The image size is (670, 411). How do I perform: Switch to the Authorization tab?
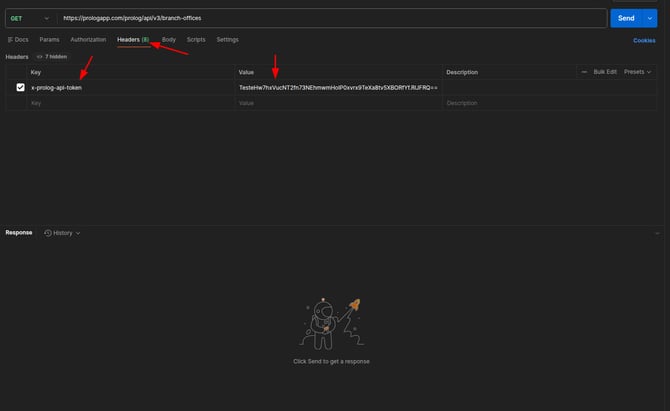tap(88, 39)
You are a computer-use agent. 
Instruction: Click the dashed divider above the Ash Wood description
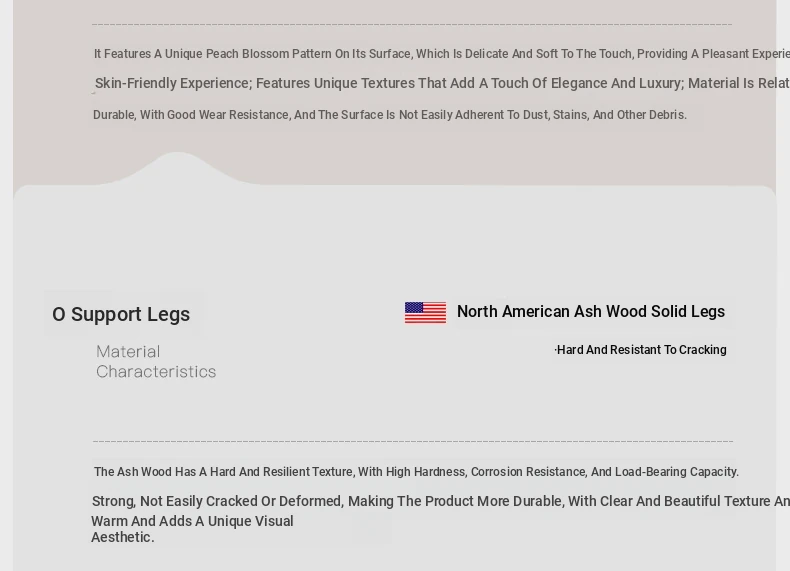coord(412,441)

What to produce ▸ Change "Authorization" to "Headers" throughout the listing and write it out again with nothing else altered, leaving out the pictures.

Answer to this task ▸
The image size is (670, 411). How do I perform: Switch to the Headers tab?
tap(88, 39)
You are a computer-use agent. 
Instruction: Click the dashed divider above the Ash Wood description
coord(412,441)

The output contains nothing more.